• _The problem_:
Return every line of the entries below without any change, keeping their original order.

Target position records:
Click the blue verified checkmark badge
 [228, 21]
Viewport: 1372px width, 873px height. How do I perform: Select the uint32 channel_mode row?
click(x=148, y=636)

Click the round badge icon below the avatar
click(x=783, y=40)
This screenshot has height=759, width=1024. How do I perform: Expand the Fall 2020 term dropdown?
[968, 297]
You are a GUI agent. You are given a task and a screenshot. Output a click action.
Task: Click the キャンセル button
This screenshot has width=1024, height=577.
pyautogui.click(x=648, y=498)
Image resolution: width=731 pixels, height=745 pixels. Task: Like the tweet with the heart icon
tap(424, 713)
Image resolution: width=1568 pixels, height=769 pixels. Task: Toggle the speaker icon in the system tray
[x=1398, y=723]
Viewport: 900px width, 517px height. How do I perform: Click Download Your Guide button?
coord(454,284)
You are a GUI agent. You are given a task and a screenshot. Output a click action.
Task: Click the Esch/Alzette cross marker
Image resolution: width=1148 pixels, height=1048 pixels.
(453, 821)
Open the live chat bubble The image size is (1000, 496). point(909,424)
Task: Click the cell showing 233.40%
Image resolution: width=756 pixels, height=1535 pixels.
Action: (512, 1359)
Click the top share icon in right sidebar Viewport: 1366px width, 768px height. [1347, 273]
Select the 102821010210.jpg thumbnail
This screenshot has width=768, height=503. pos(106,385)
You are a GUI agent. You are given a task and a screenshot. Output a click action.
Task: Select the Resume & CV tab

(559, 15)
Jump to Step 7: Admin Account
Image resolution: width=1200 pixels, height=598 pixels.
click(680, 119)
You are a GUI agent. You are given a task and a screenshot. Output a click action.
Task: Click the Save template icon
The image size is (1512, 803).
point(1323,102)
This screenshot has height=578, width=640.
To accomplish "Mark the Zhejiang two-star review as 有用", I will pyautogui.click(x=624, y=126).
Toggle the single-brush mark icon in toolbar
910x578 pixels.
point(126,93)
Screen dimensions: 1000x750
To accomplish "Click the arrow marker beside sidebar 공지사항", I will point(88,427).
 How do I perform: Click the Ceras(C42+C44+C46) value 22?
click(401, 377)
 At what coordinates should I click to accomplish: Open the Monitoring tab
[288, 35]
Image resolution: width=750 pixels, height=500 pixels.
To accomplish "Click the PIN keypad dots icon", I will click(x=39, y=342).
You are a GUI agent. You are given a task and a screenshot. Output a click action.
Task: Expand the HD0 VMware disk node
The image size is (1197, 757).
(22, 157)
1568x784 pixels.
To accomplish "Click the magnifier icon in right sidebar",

• _Answer in full_:
Click the blue verified checkmark badge
 [228, 21]
Viewport: 1372px width, 873px height. How do I perform: Select the uint32 channel_mode row?
click(x=148, y=636)

Click the round badge icon below the avatar
click(x=783, y=40)
This screenshot has height=759, width=1024. How do I perform: Expand the Fall 2020 term dropdown?
[968, 297]
You are a GUI agent. You are given a task and a screenshot. Output a click action.
Task: Click the キャンセル button
This screenshot has width=1024, height=577.
pyautogui.click(x=648, y=498)
Image resolution: width=731 pixels, height=745 pixels. Task: Like the tweet with the heart icon
tap(424, 713)
Image resolution: width=1568 pixels, height=769 pixels. Task: Toggle the speaker icon in the system tray
[x=1398, y=723]
Viewport: 900px width, 517px height. How do I perform: Click Download Your Guide button?
coord(454,284)
You are a GUI agent. You are given a task and a screenshot. Output a click action.
Task: Click the Esch/Alzette cross marker
Image resolution: width=1148 pixels, height=1048 pixels.
(453, 821)
Open the live chat bubble The image size is (1000, 496). point(909,424)
Task: Click the cell showing 233.40%
Image resolution: width=756 pixels, height=1535 pixels.
Action: (512, 1359)
Click the top share icon in right sidebar Viewport: 1366px width, 768px height. [1347, 273]
Select the 102821010210.jpg thumbnail
This screenshot has width=768, height=503. pos(106,385)
You are a GUI agent. You are given a task and a screenshot. Output a click action.
Task: Select the Resume & CV tab

(559, 15)
Jump to Step 7: Admin Account
Image resolution: width=1200 pixels, height=598 pixels.
click(680, 119)
You are a GUI agent. You are given a task and a screenshot. Output a click action.
Task: Click the Save template icon
The image size is (1512, 803).
point(1323,102)
This screenshot has height=578, width=640.
To accomplish "Mark the Zhejiang two-star review as 有用", I will pyautogui.click(x=624, y=126).
Toggle the single-brush mark icon in toolbar
910x578 pixels.
point(126,93)
Screen dimensions: 1000x750
To accomplish "Click the arrow marker beside sidebar 공지사항", I will point(88,427).
 How do I perform: Click the Ceras(C42+C44+C46) value 22?
click(401, 377)
 At what coordinates should I click to accomplish: Open the Monitoring tab
[288, 35]
Image resolution: width=750 pixels, height=500 pixels.
To accomplish "Click the PIN keypad dots icon", I will click(x=39, y=342).
You are a GUI agent. You are given a task and a screenshot. Output a click action.
Task: Expand the HD0 VMware disk node
The image size is (1197, 757).
(22, 157)
1568x784 pixels.
To accomplish "Click the magnifier icon in right sidebar",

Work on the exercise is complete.